(TASK ITEM):
Please give back word for word the lines of the material below between the line containing "The width and height of the screenshot is (397, 262)." and the line containing "This screenshot has width=523, height=377.", inclusive.

(INFORMATION PROVIDED):
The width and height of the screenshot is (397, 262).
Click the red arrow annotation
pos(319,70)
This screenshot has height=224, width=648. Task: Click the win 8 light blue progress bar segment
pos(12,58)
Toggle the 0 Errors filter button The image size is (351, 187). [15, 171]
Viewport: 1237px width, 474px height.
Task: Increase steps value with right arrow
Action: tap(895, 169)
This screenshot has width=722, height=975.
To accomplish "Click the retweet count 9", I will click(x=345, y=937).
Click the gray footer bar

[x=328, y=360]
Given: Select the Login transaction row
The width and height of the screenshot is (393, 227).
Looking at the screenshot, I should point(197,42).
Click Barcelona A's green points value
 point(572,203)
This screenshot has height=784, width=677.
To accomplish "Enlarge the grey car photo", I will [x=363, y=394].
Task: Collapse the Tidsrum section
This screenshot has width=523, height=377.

---

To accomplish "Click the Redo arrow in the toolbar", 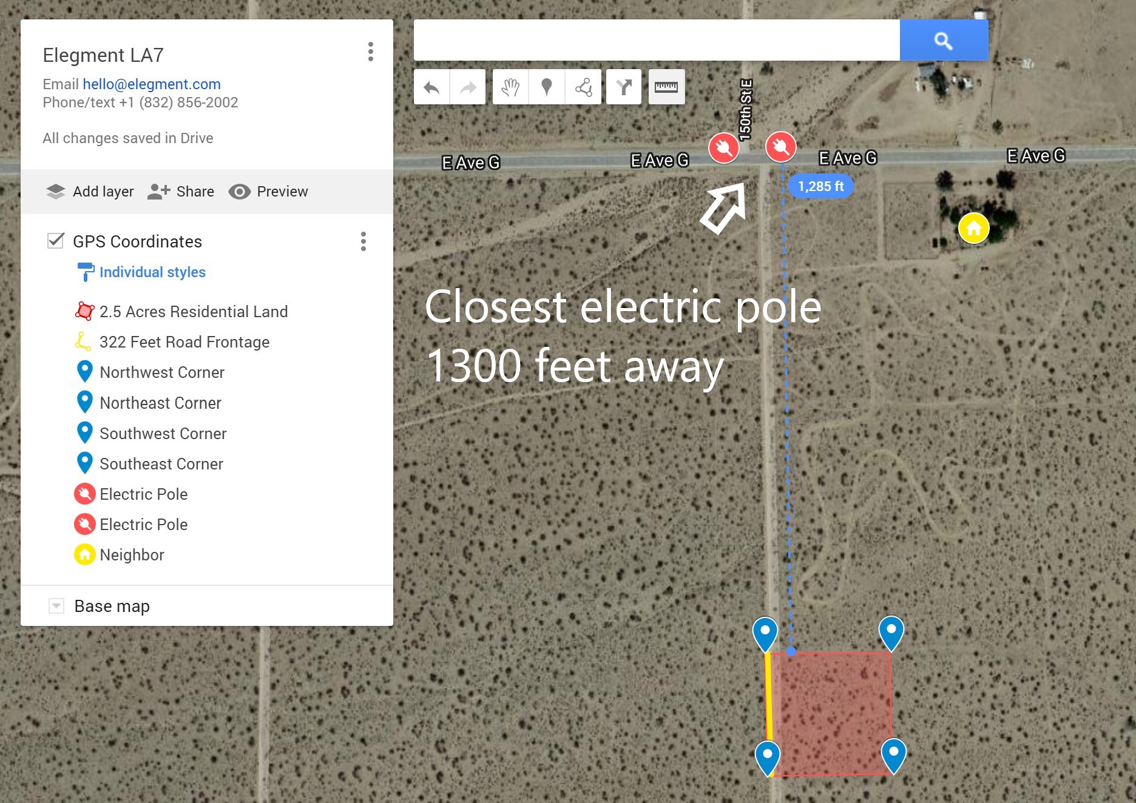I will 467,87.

(REPLY TO THE EXERCISE):
The width and height of the screenshot is (397, 262).
Click the red arrow annotation
pos(319,70)
This screenshot has height=224, width=648. Task: Click the win 8 light blue progress bar segment
pos(12,58)
Toggle the 0 Errors filter button The image size is (351, 187). [15, 171]
Viewport: 1237px width, 474px height.
Task: Increase steps value with right arrow
Action: tap(895, 169)
This screenshot has width=722, height=975.
To accomplish "Click the retweet count 9", I will click(x=345, y=937).
Click the gray footer bar

[x=328, y=360]
Given: Select the Login transaction row
The width and height of the screenshot is (393, 227).
Looking at the screenshot, I should point(197,42).
Click Barcelona A's green points value
 point(572,203)
This screenshot has height=784, width=677.
To accomplish "Enlarge the grey car photo", I will [x=363, y=394].
Task: Collapse the Tidsrum section
This screenshot has width=523, height=377.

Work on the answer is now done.